» WHAT IS EXPECTED
Copy the items word for word, starting at the line that contains "This screenshot has" and ending after the line that contains "Looking at the". Leave the pictures out of your copy.

» AVAILABLE DATA
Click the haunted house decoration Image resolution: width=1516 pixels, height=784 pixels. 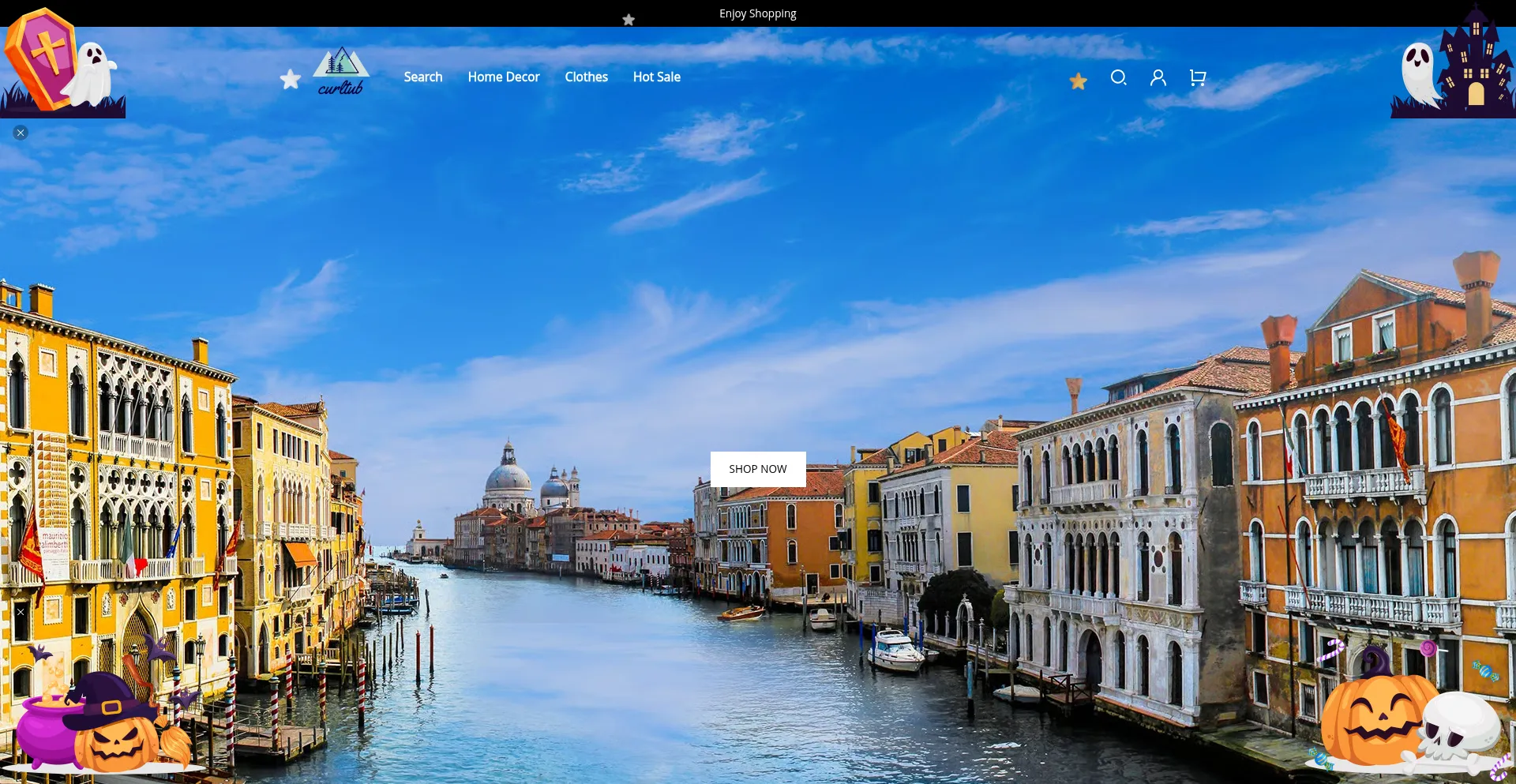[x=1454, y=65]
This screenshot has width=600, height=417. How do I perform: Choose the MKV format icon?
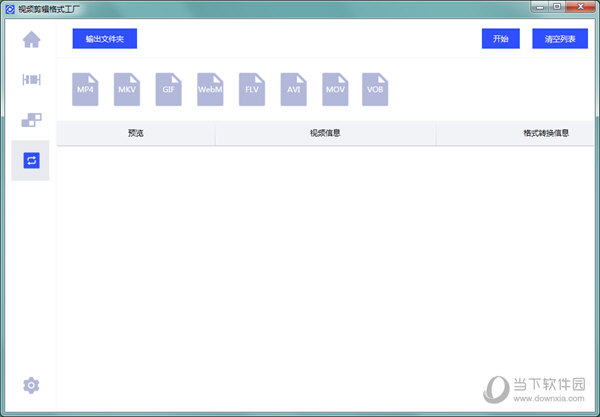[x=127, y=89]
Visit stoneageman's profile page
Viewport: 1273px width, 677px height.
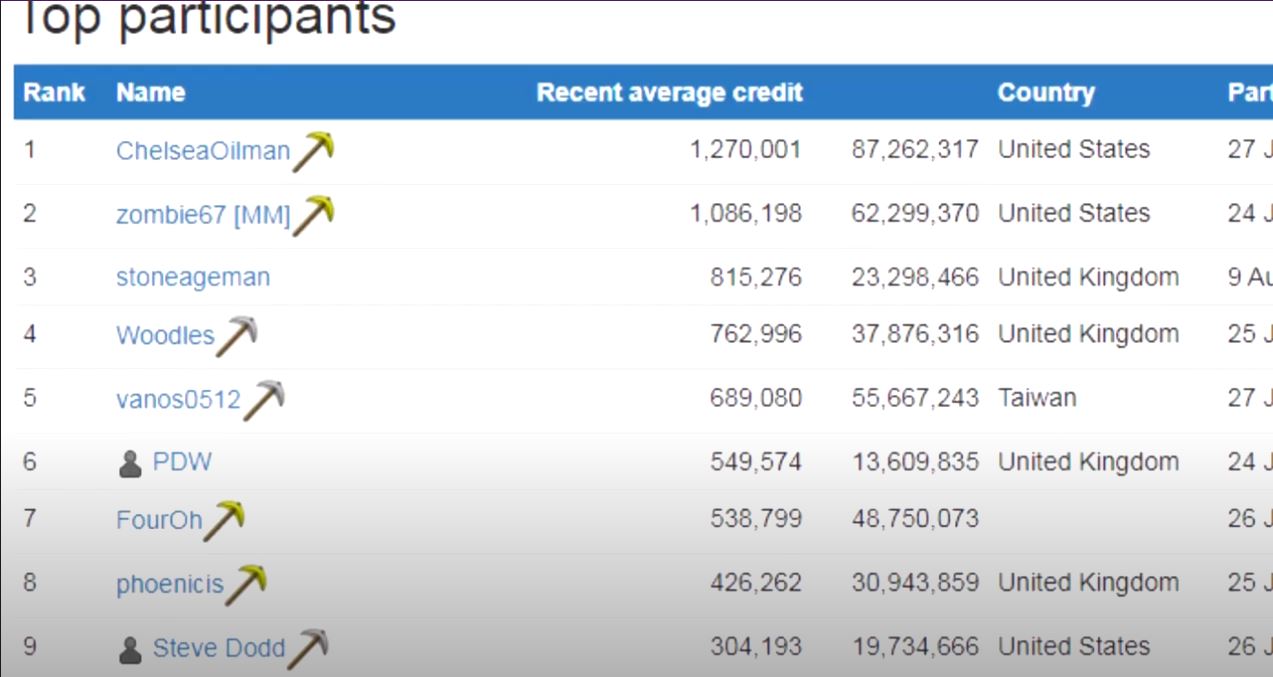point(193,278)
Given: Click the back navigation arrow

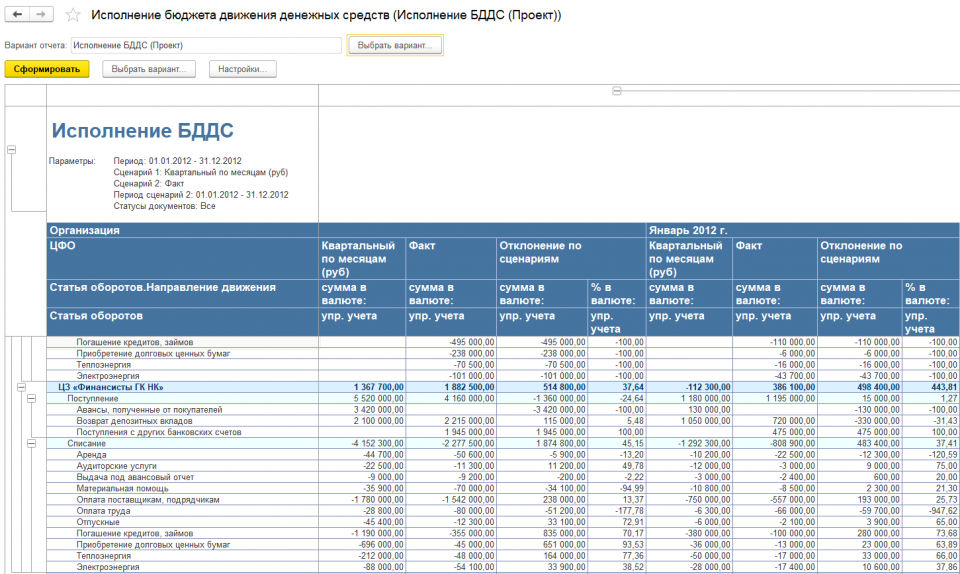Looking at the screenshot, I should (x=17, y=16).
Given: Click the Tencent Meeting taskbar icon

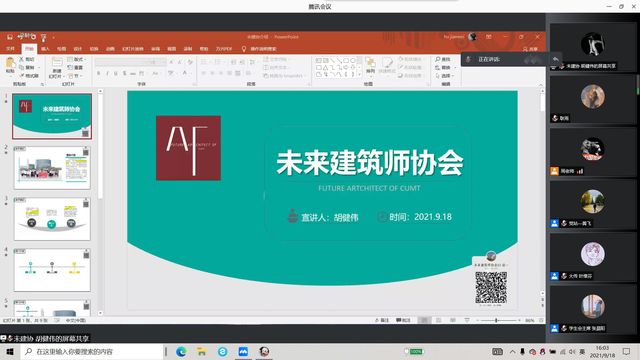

» CORRECT OUTPUT
This screenshot has width=600, height=417. How do I perform: Choose the MKV format icon?
[x=127, y=89]
Visit stoneageman's profile page
Viewport: 1273px width, 677px height.
point(193,278)
Given: Click the back navigation arrow

Looking at the screenshot, I should (x=17, y=16).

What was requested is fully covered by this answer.